Enquanto o Supremo Tribunal Federal ensaia discreto avanço na política sobre drogas, com placar de 5 a 1 a favor da descriminalização do porte de maconha até agora, o presidente do Senado Federal, Rodrigo Pacheco (PSD-MG), indica retrocesso no tema que pode piorar a já calamitosa situação dos cárceres brasileiros sem ganho algum em segurança pública.

Pacheco apresentou na última quinta-feira (14) Proposta de Emenda à Constituição que criminaliza o porte e a posse de drogas, desconsiderando quantidade ou substância. O senador quer incluir no Artigo 5 da Constituição Federal, destinado a garantias e direitos fundamentais, um dispositivo que, na prática, consolida a arbitrariedade judicial e policial.

De acordo com o texto da PEC, "a lei considerará crime a posse e o porte, independentemente da quantidade, de entorpecentes e drogas afins sem autorização ou em desacordo com determinação legal ou regulamentar".

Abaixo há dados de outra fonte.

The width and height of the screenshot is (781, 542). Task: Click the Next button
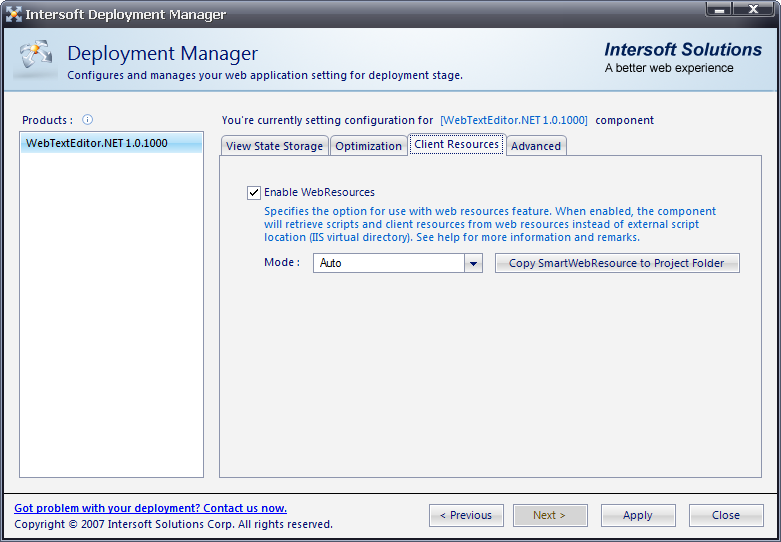point(550,515)
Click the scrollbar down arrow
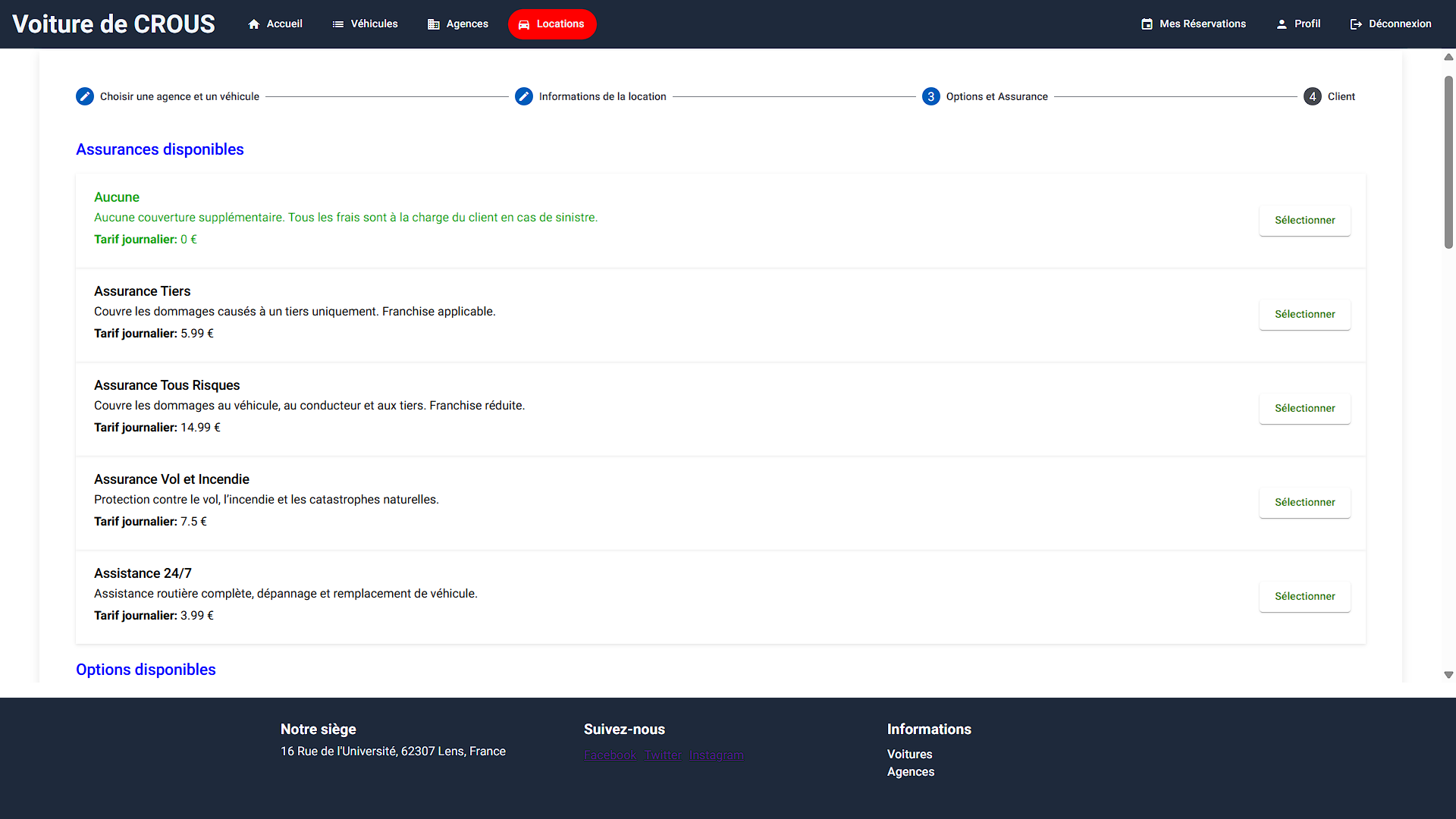Viewport: 1456px width, 819px height. 1448,675
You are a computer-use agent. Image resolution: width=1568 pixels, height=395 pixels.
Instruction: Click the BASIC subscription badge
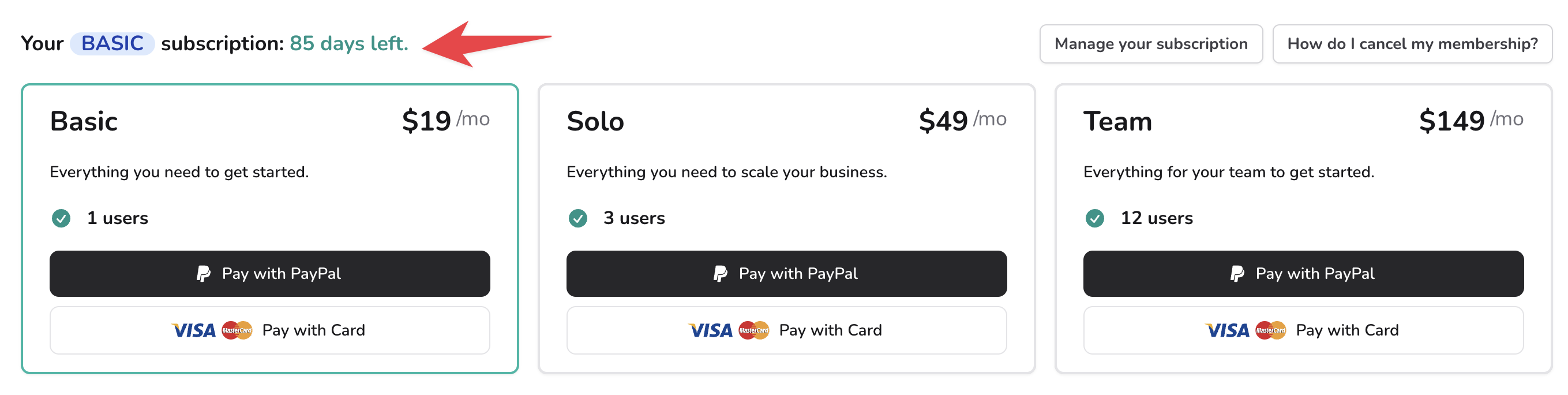(x=112, y=44)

Pacheco já escrevera para a Folha defendendo que cabe ao Poder Legislativo debater a política criminal, e não ao Judiciário. Mas a emenda é pior que o soneto.

O válido argumento de que cabe ao Congresso propor leis sobre o tema não pode servir como desculpa para retrocessos que violem os direitos dos usuários.

O Estado não deveria penalizar de forma paternalista o consumo pessoal de substância psicoativa, mesmo sob argumento de resguardar a saúde do usuário —até porque criminalizar não é proteção.

A emenda reforça a principal causa de prisão por crimes relacionados a entorpecentes desde a adoção, em 2006, da Lei de Drogas: a falta de critérios que diferenciem traficante de usuário, que impacta sobretudo negros e pobres.

Ao determinar que o crime ocorreria "independentemente da quantidade", a proposta retira do da lei qualquer resquício de proporcionalidade entre gravidade da conduta e sua punição.

Outro aspecto irrazoável está em expandir a proibição para quaisquer drogas, sem considerar a gravidade de seus efeitos atestada por pesquisas científicas.

Outros países, sobretudo os mais democráticos, têm substituído repressão penal por políticas focadas em saúde. Cerca de 30 nações tão diversas quanto Armênia, Bélgica, Chile e Quirguistão já descriminalizaram porte para uso pessoal. Não se seguiu qualquer caos social, nesses casos, que justifique o alarmismo da medida de Pacheco.

O tempo dos parlamentares seria mais bem aproveitado se debatessem formas de avançar a legislação brasileira além do entendimento por ora majoritário do STF. A política de drogas é questão de saúde, não de cadeia.